Where is the right triangle in sides a, b, c, for a hyperbola?

[symbolipoint]

An ellipse has some model standard form values, a, b, and c which are easily enough to identify from the graph and parts of the graph related to the ellipse's graph. Seeing the right triangle relating a, b, and c, is easy enough. The Pythagorean Theorem is used to relate these three values.


I have been hoping to find and SEE the values of a, b, and c in their right triangle for a hyperbola, but I just cannot find this triangle. I have looked in a couple of College Algebra textbooks, and the most that is done is to assign a substitution as part of the derivation of the equation for the hyperbola. That just does not help to show where to find the right triangle. a^2+b^2=c^2 comes simply from the part of c^2-a^2
but no picture to support it.

 

[SteamKing]

An ellipse has some model standard form values, a, b, and c which are easily enough to identify from the graph and parts of the graph related to the ellipse's graph. Seeing the right triangle relating a, b, and c, is easy enough. The Pythagorean Theorem is used to relate these three values.

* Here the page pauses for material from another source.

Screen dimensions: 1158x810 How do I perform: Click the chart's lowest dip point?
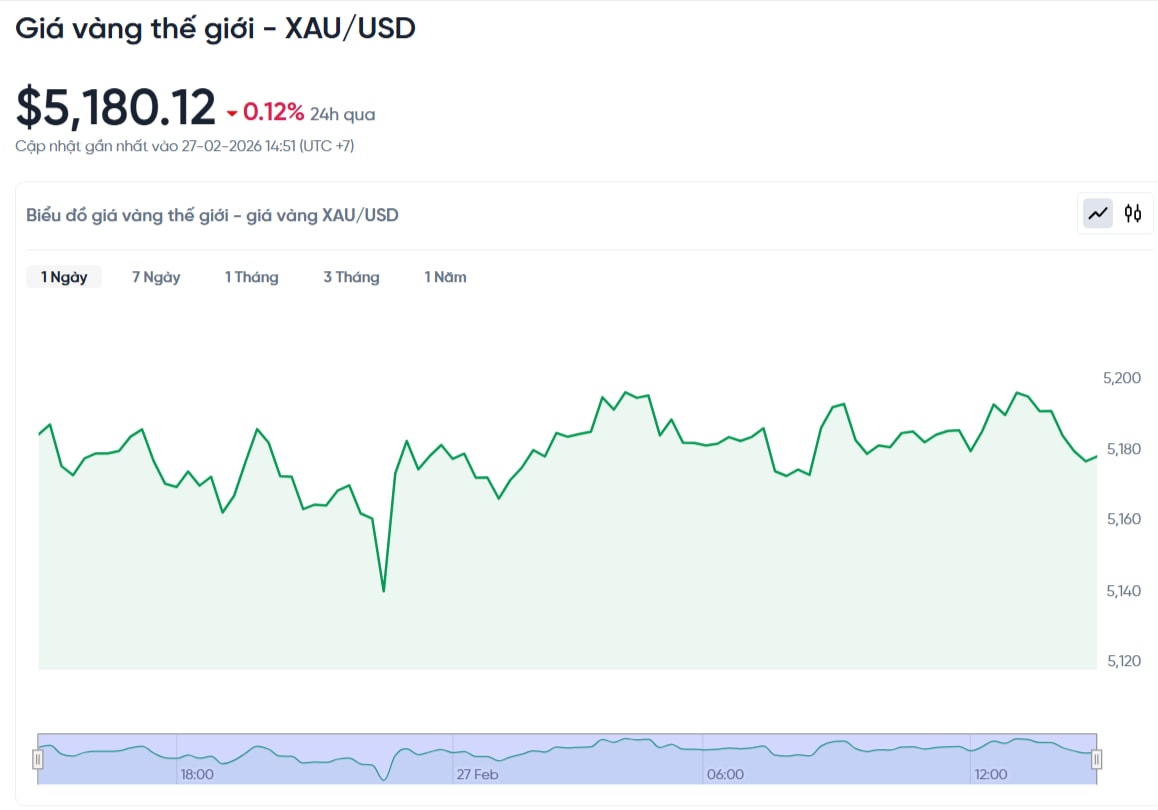[x=384, y=591]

I have been hoping to find and SEE the values of a, b, and c in their right triangle for a hyperbola, but I just cannot find this triangle. I have looked in a couple of College Algebra textbooks, and the most that is done is to assign a substitution as part of the derivation of the equation for the hyperbola. That just does not help to show where to find the right triangle. a^2+b^2=c^2 comes simply from the part of c^2-a^2
but no picture to support it.

The right triangle is located between the center of the hyperbola, the vertex, and the point above the vertex lying on the asymptote.

See this article:

https://mysite.du.edu/~jcalvert/math/hyperb.htm

If we have a hyperbola whose center C is at the origin, the vertices V1 and V2 will be located at the points (\pma, 0), while the asymptotes have the equations y = \pm(b/a)x. When x = a, at the positive vertex V1, y = b, and the relation

c^{2} = a^{2} + b^{2} is also satisfied.

 

[symbolipoint]

Hi SteamKing,

I looked at and read some of the article. Nice, but a little difficult to follow. I still do not see/find a clear way to understand thinking from a and c, to the meaning and value of b. I can well accept that the b value and placement is realistic and meaningful; but I have trouble thinking through a good way to reach b from the hyperbola and a and c.

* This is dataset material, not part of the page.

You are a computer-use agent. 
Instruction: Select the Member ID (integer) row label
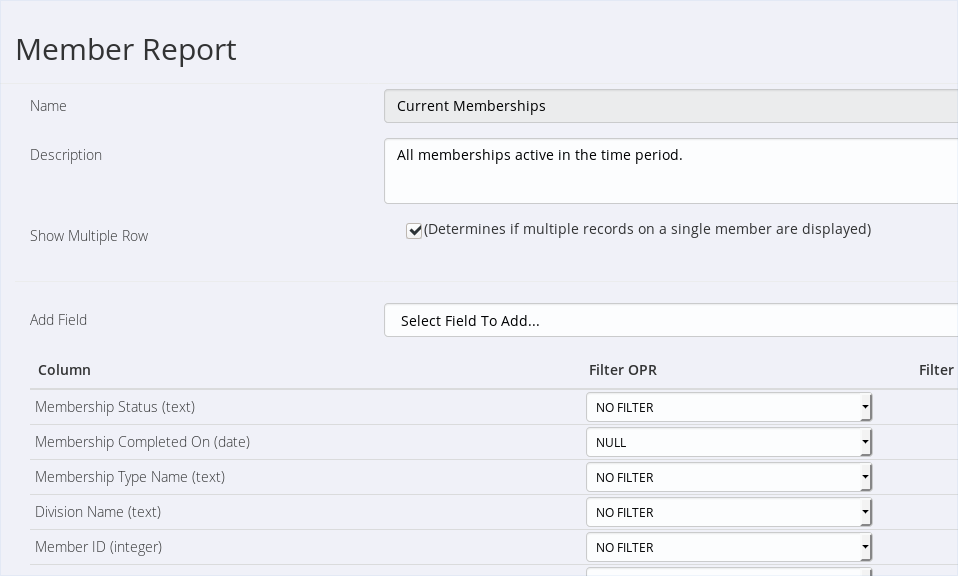click(x=98, y=547)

I have the right feeling that a rectangle must be associated with a hyperbola because this would correspond to what occurs in an ellipse. The ellipse has a, b, an c, easy to see. Then, one could expect to find somewhere, a meaningful rectangle(in a hyperbola). The rotation (for the hyperbola) of the segment from center to either focus (the one on the right) then will meet the asymtpote, but then this seems strange to understand. I become lost at that. I have no way to think why to make this rotation. The asymptote and slope of the asymptote then seems to involve b, but then the b is what I am trying to understand. I could go on and just use b on faith and could answer some common academic questions about hyperbolas at the "Algebra 2" and "College Algebra" level, but I was just hoping to get inside the meaning and not need to use just faith. I feel like this lack of understanding about a hyperbola will be an obstacle to leaning conic sections and more about coordinate geometry and much more about Mathematics.

 

[SteamKing]

I don't know why you are dragging 'faith' into this situation.

As for an ellipse, if a is the length of the semi-major axis and b is the length of the semi-minor axis, then c is the distance between these two points. It's not clear why this is significant to you or to the construction of an arbitrary ellipse.

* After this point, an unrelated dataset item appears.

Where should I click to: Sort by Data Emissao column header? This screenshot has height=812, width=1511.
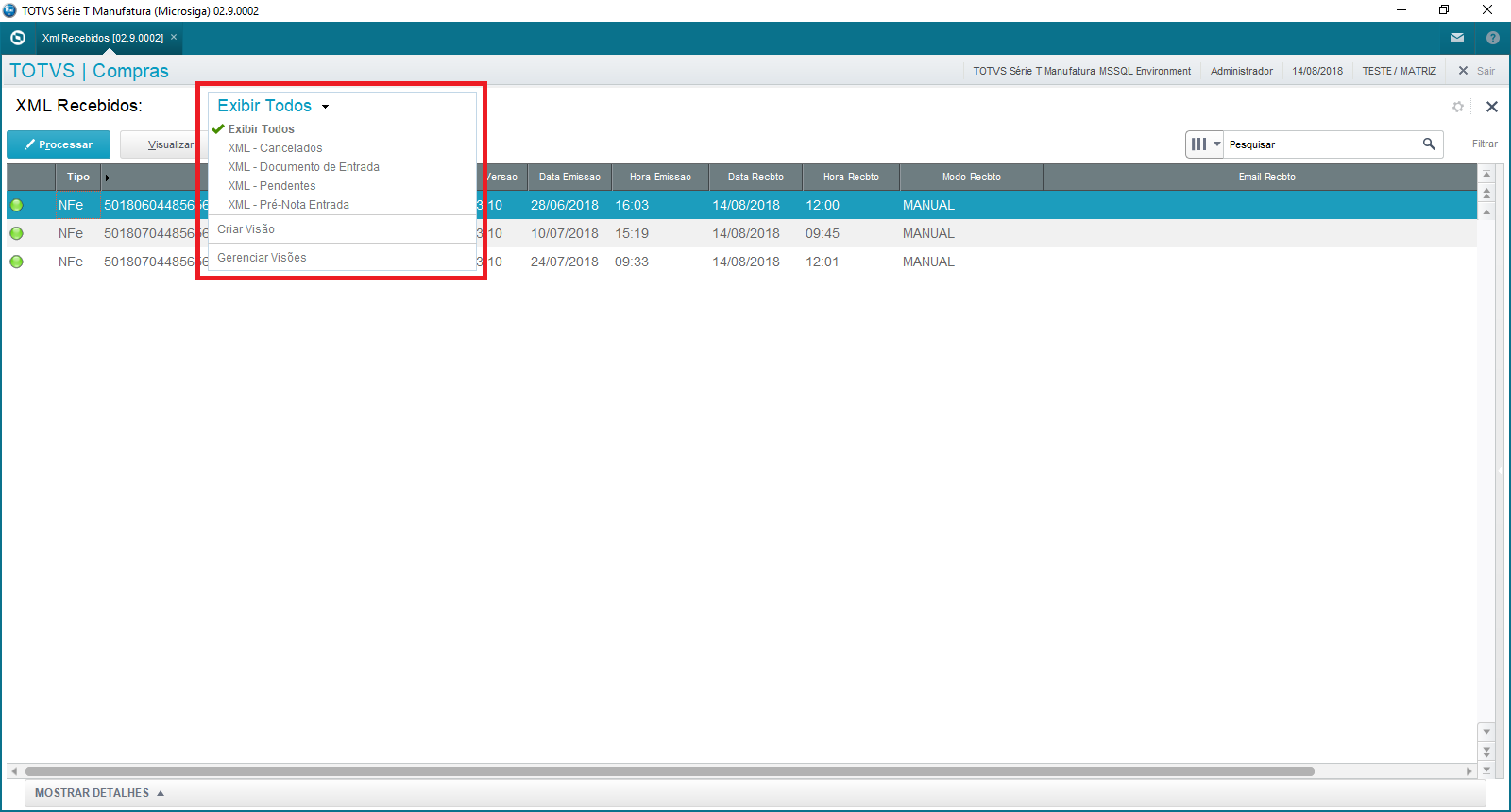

The equation of the asymptotes to the hyperbola are as stated. They are straight lines. I don't understand why this is difficult to grasp.

 

[symbolipoint]

I could not explain the difficulty any better. The ellipse can be drawn and a, b, and c are easily seen. Applying b to the standard form equation then becomes fairly easy. If I would understand the hyperbola, I would need to start with ONLY a and c, and look for a a way to understand b without any reference to b; only to what can be found with the graph , and a and c. Why I use "faith" for this is because I need no such faith in understanding the ellipse. I remain stuck in understanding these for the hyperbola.